* [Activity] Copy each line from the entries that the word "icon" appears in.

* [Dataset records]
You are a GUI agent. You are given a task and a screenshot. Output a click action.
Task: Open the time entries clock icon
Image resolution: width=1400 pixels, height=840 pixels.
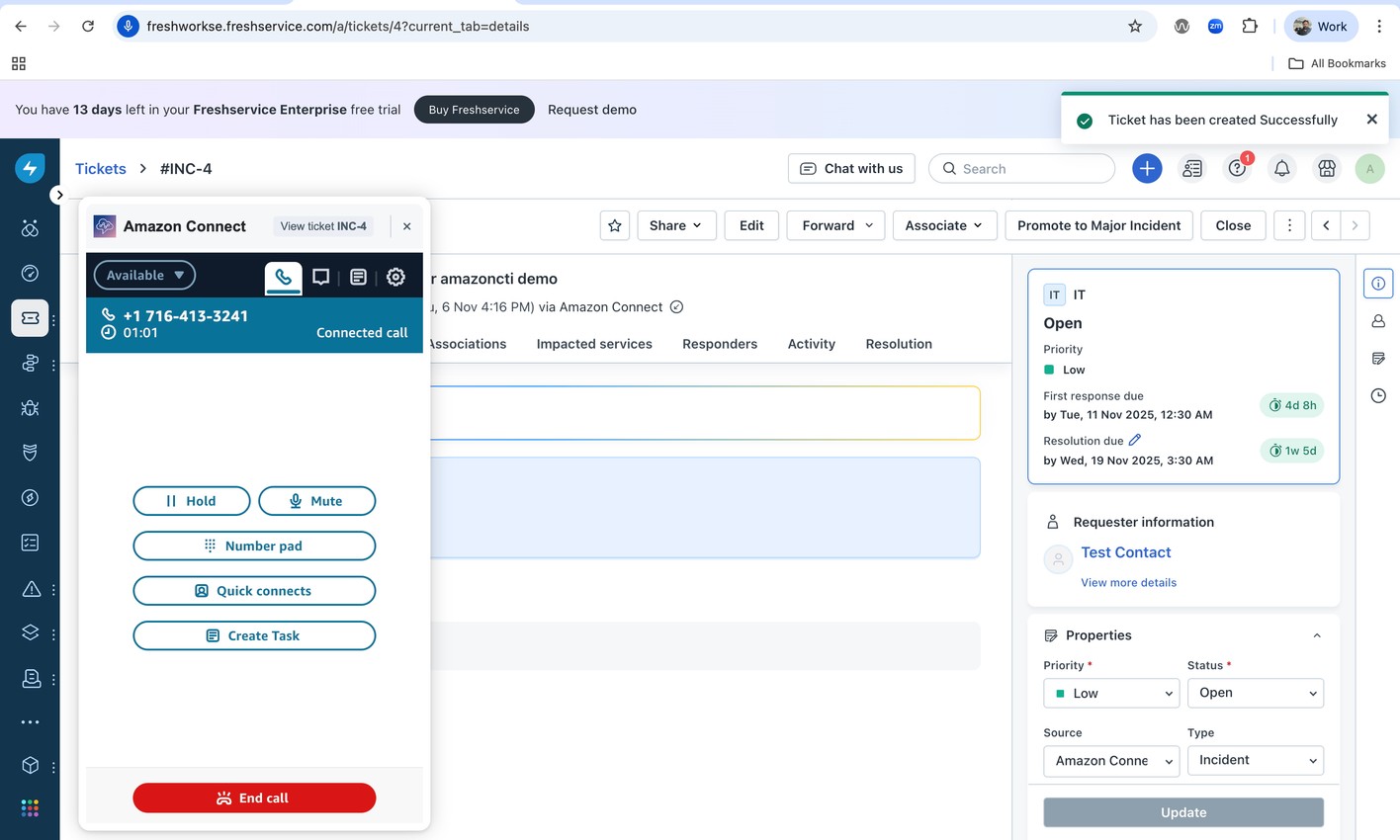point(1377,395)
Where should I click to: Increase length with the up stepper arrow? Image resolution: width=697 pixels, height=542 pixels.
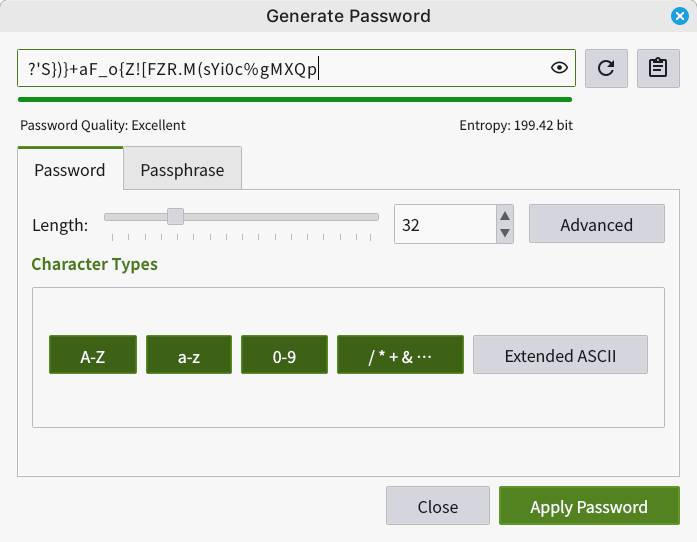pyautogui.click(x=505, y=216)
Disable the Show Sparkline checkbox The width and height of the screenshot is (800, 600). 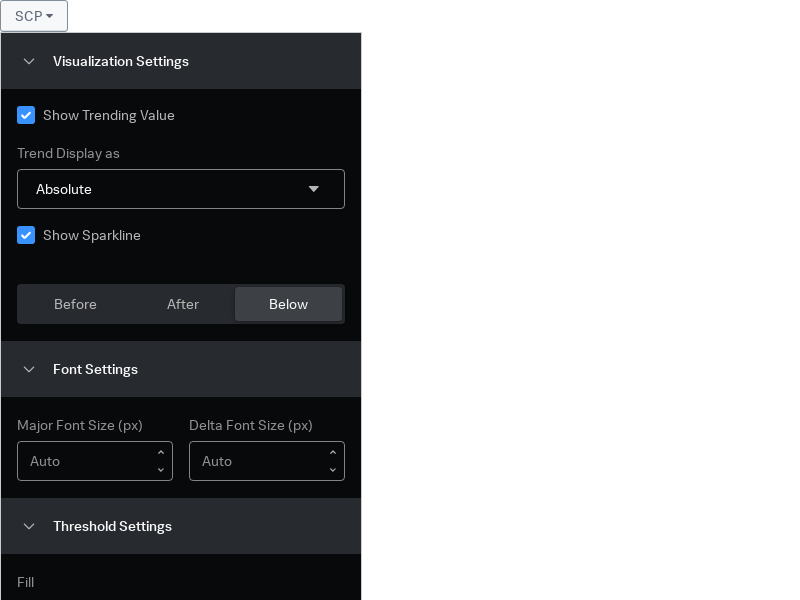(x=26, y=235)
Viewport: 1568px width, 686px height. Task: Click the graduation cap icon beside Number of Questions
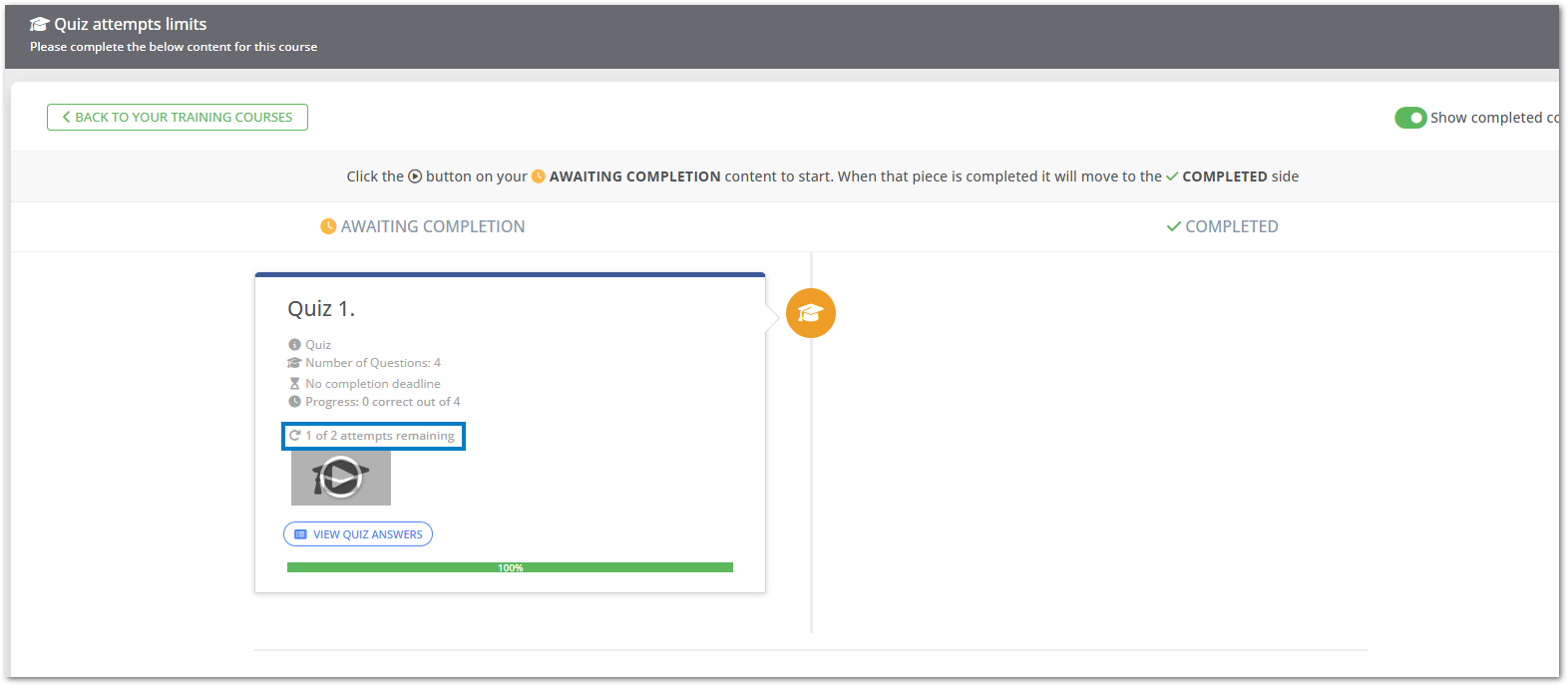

* [Written response]
Task: Open the time entries clock icon
Viewport: 1568px width, 686px height. Task: Click the graduation cap icon beside Number of Questions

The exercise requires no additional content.